La prostate est située sous la vessie, autour de l’urètre. Après son retrait, le système qui participe à la fermeture de l’urètre doit s’adapter. Les fuites sont souvent dites « d’effort » : elles surviennent en se levant, en marchant, en toussant, en portant une charge ou en changeant de position.
Mais toutes les fuites ne se ressemblent pas. Un besoin urgent, des mictions très fréquentes, une sensation de mauvaise vidange ou des fuites mixtes demandent une évaluation plus précise. Identifier le mécanisme évite de traiter toutes les situations comme un simple manque de force.
La récupération est progressive, pas linéaire
Chez beaucoup d’hommes, le contrôle s’améliore au fil des mois. Le rythme dépend notamment de l’état urinaire avant l’opération, de l’âge, du type d’intervention et de la récupération propre à chacun. Une bonne semaine peut être suivie d’une journée plus difficile : ce n’est pas forcément un recul.
Les recommandations urologiques soutiennent l’apprentissage précoce et encadré des exercices du plancher pelvien après l’ablation de la sonde. Elles prévoient aussi une réévaluation si les fuites restent gênantes. Il ne faut donc ni promettre un délai précis, ni attendre seul quand le quotidien reste très limité.
Ce qu’apporte un accompagnement spécialisé
Un professionnel peut vérifier comment vous contractez et, tout aussi important, comment vous relâchez. Il peut adapter les exercices à vos fuites, à vos cicatrices, à votre respiration et à votre niveau de fatigue. Un calendrier mictionnel ou un test de protection peut aussi aider à objectiver l’évolution.
Le but n’est pas de serrer le périnée toute la journée. Un muscle fonctionnel doit pouvoir se mobiliser au bon moment puis se détendre. Les consignes génériques trouvées en ligne ne remplacent pas ce travail individualisé, surtout après une chirurgie.
Où situer le Pilates dans cette période ?
Le Pilates peut redevenir une pratique intéressante une fois la reprise autorisée par votre équipe soignante : respiration, mobilité douce, stabilité du tronc et reprise graduelle de l’activité peuvent aider à vous réapproprier vos mouvements. Il ne traite pas la prostate, ne répare pas les structures opérées et ne remplace pas la rééducation prescrite.
Commencez sans retenir le souffle ni rechercher une contraction maximale. Les exercices doivent rester confortables, sans douleur, saignement, vertige ni aggravation nette des symptômes. Une progression simple, adaptée et coordonnée avec les soignants est plus utile qu’un programme intensif trop tôt.

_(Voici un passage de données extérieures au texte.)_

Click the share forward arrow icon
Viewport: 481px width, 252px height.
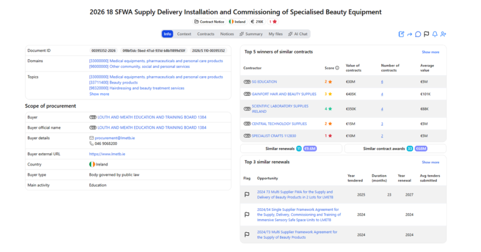pyautogui.click(x=410, y=34)
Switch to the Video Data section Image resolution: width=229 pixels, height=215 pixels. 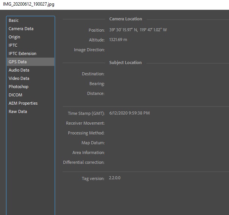coord(19,78)
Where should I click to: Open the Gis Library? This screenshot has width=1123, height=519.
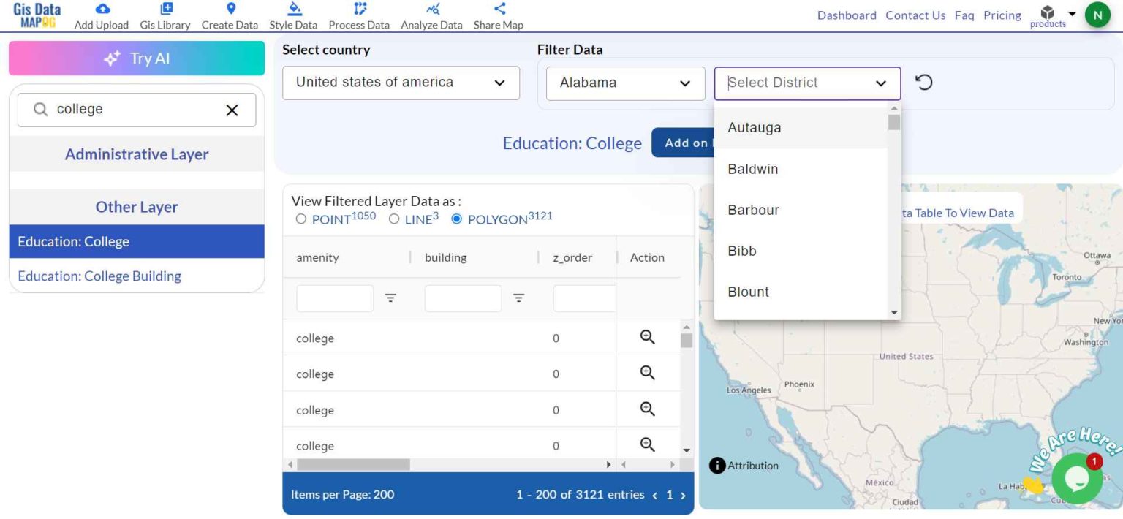point(165,15)
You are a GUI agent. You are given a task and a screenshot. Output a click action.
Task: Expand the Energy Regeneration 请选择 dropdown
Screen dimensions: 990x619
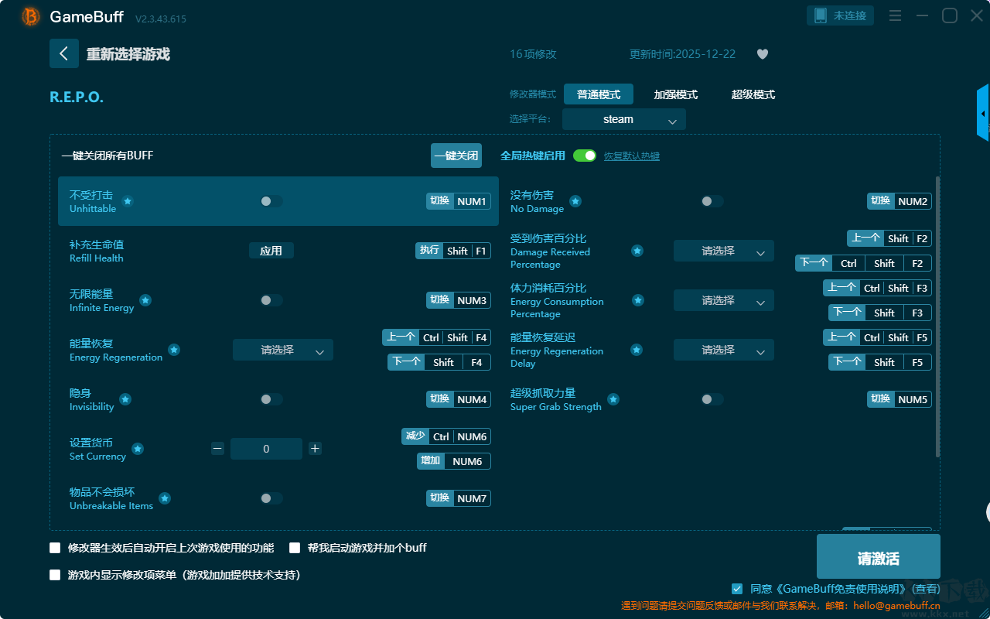(283, 350)
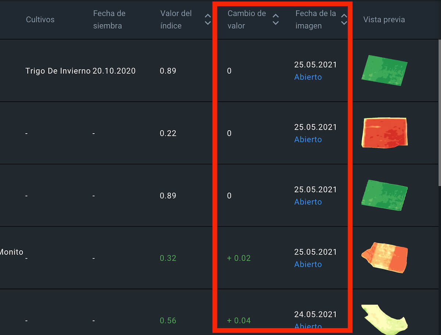Click the Vista previa column header
This screenshot has width=441, height=335.
pos(384,20)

Quand recontacter rapidement l’équipe médicale ?
Après une intervention, suivez en priorité les consignes qui vous ont été remises. Une impossibilité d’uriner, de la fièvre, une douleur importante, du sang visible dans les urines ou une aggravation brutale justifient un avis médical rapide.

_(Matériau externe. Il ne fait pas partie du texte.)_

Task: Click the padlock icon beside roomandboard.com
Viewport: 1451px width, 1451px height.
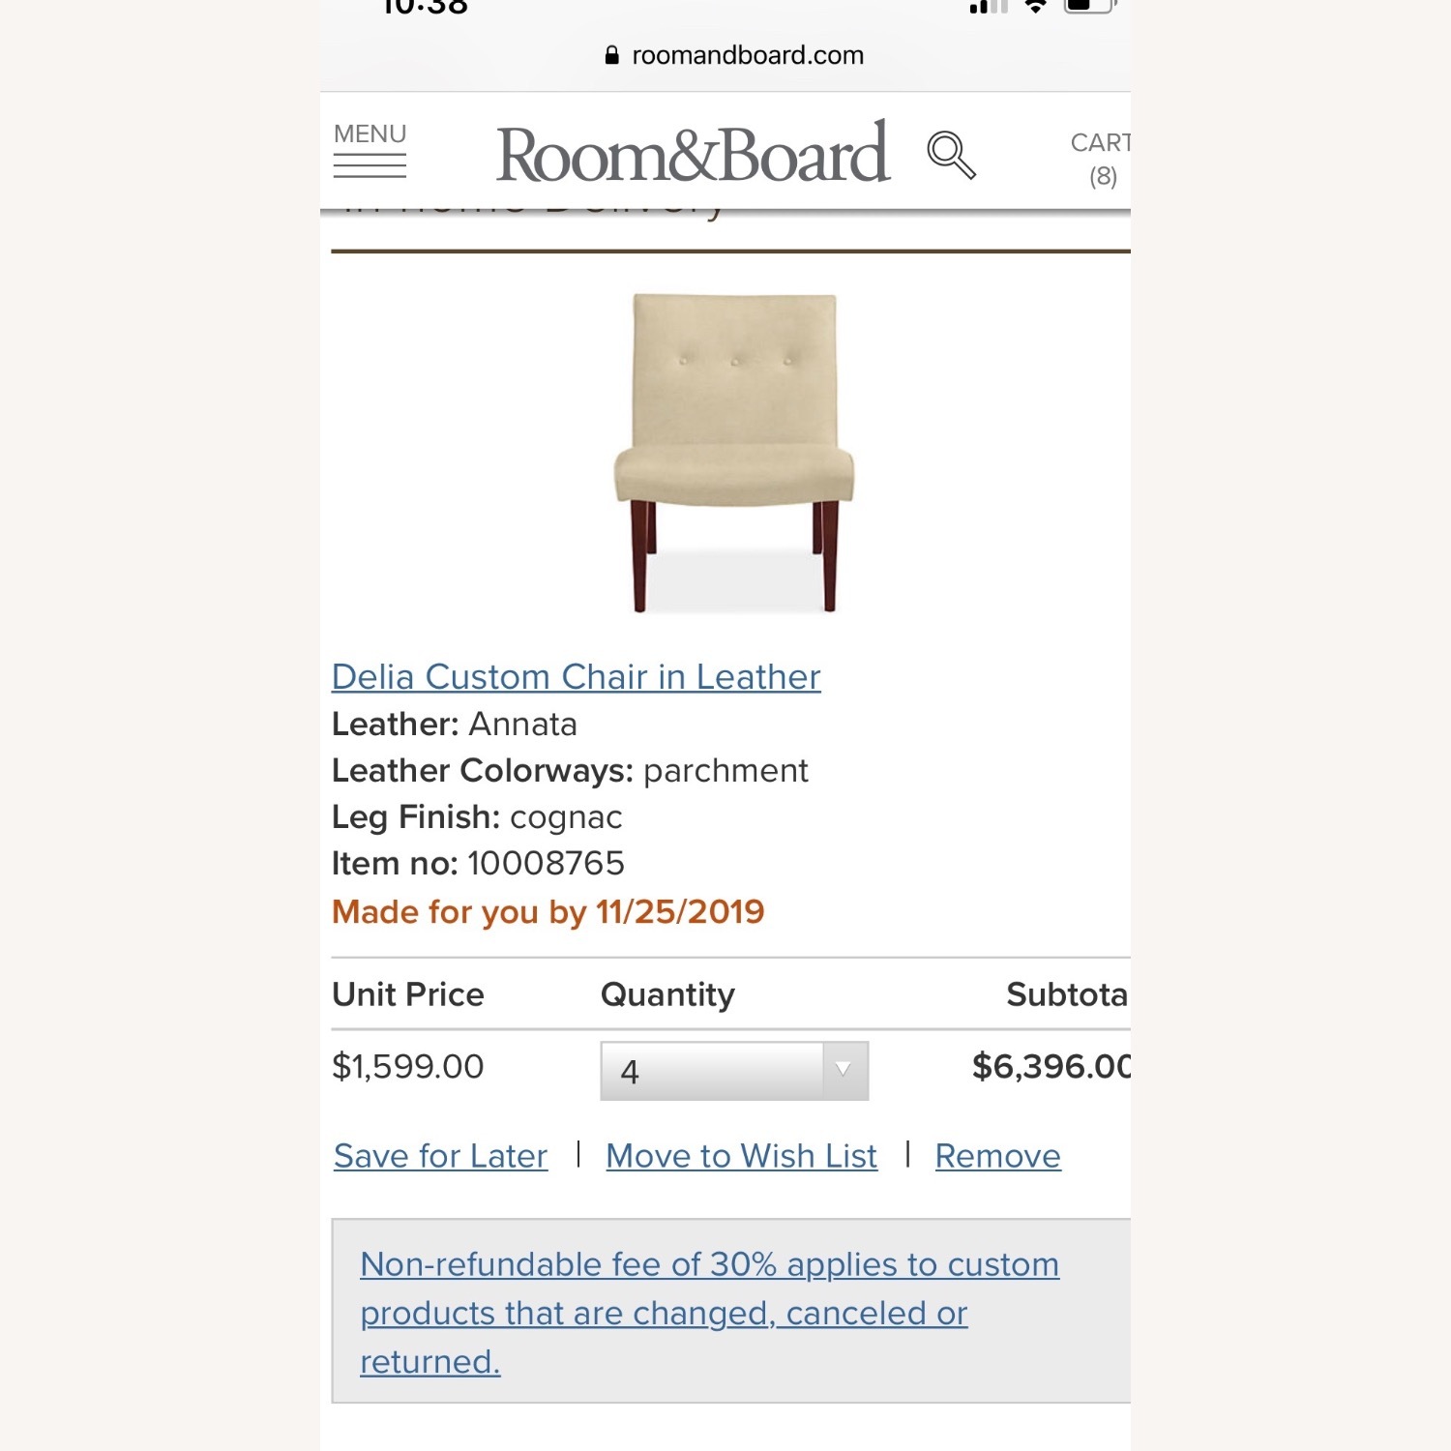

À distance de l’opération, des fuites qui restent très gênantes, qui ne s’améliorent plus ou qui s’accompagnent d’urgences marquées méritent également d’être discutées avec l’urologue. Il existe plusieurs options de prise en charge ; vous n’avez pas à les deviner seul.
FAQ
Quand commencer les exercices du périnée après prostatectomie ?
Le moment dépend de votre opération et des consignes de votre équipe. Les recommandations prévoient souvent un apprentissage après le retrait de la sonde, idéalement avec un professionnel formé.

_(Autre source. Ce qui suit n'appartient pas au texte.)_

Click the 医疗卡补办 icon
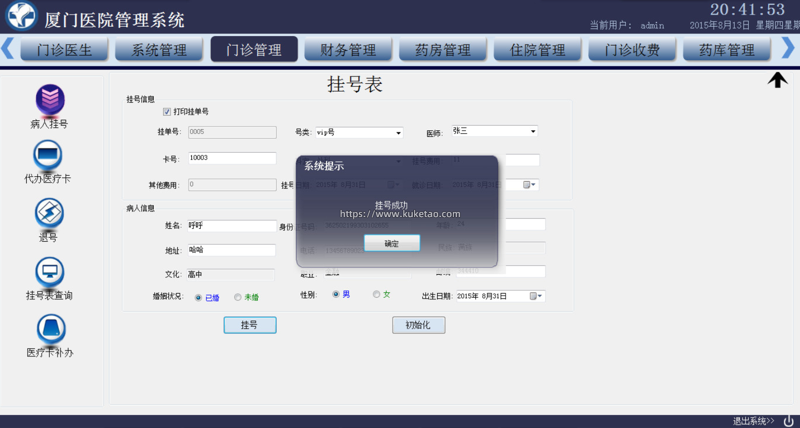The image size is (800, 428). [51, 330]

Le Pilates peut-il remplacer la rééducation périnéale ?
Non. Le Pilates est une pratique globale ; la rééducation après chirurgie doit être individualisée. Il peut être un complément de reprise du mouvement lorsque l’équipe soignante l’autorise.
Que faire si les fuites persistent après plusieurs mois ?
Parlez-en à votre urologue. Une évaluation de la nature, de la sévérité et du retentissement des fuites permet de discuter des options adaptées.